■ **What you will do**
Write only the number of lines in the data that include the word "here".
[Start of Attachment]
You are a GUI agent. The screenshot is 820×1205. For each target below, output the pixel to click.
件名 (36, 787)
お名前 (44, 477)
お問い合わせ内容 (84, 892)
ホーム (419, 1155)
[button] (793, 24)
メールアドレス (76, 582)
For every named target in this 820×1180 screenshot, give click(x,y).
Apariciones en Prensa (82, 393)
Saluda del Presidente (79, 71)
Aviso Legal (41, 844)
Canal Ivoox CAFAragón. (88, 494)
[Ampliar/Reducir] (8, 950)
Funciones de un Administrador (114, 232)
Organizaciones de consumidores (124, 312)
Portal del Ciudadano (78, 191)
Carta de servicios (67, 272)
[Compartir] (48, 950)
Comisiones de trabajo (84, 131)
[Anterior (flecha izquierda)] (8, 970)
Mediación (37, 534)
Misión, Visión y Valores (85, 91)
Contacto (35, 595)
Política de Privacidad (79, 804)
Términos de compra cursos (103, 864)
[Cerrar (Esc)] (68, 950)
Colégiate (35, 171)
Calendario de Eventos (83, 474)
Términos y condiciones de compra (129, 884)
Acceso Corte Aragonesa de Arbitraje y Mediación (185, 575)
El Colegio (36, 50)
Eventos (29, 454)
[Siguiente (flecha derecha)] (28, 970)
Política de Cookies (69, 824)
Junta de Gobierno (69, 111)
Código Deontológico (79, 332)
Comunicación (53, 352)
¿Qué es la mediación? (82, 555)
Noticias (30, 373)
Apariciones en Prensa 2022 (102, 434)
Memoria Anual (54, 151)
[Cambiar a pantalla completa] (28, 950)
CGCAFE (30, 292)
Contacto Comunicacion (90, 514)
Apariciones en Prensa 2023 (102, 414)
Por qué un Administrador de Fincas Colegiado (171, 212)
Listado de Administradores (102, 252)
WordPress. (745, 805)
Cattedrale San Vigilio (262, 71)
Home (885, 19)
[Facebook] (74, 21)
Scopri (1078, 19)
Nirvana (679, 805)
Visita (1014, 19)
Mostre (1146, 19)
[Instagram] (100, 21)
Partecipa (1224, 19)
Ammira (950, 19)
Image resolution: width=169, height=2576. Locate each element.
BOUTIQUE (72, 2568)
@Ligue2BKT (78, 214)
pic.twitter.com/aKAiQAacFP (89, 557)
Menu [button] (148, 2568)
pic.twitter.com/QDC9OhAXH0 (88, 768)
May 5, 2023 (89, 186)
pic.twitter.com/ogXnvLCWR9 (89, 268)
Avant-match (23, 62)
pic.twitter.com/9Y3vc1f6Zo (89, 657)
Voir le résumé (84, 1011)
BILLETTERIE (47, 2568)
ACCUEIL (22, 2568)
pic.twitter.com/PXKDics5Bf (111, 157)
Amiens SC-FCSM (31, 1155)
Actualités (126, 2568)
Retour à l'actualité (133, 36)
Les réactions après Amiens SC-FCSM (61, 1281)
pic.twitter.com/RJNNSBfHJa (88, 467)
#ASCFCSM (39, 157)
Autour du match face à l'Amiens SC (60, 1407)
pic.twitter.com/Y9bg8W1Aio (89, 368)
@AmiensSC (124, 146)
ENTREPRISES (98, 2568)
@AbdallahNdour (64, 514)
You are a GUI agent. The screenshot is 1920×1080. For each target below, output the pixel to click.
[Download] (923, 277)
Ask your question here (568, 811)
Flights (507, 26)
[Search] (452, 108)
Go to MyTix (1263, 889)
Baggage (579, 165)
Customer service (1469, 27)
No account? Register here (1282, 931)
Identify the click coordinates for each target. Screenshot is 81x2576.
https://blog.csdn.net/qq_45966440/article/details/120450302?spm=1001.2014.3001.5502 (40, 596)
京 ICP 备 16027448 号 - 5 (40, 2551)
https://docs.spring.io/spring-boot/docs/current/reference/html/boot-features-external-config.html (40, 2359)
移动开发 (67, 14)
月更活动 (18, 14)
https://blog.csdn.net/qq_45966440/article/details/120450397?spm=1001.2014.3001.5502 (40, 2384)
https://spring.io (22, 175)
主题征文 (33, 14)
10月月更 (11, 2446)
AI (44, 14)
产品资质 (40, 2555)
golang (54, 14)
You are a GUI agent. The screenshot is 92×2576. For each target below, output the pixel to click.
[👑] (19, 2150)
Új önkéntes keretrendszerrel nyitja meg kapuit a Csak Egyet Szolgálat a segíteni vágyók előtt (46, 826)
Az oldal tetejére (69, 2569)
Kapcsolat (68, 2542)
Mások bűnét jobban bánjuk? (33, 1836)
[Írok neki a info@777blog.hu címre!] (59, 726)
[End of Attachment]
■ **Result of the task**
2